→ Prompt: Taking the line that contains "You are a GUI" as the first, copy each line exactly up to and including the last line below.

→ Dataset:
⟨

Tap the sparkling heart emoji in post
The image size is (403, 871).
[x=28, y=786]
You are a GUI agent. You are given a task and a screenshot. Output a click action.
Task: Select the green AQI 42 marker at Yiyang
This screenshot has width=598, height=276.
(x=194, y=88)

⟩

→ Exercise solution:
You are a GUI agent. You are given a task and a screenshot. Output a click action.
Task: Select the green AQI 42 marker at Yiyang
This screenshot has width=598, height=276.
(x=194, y=88)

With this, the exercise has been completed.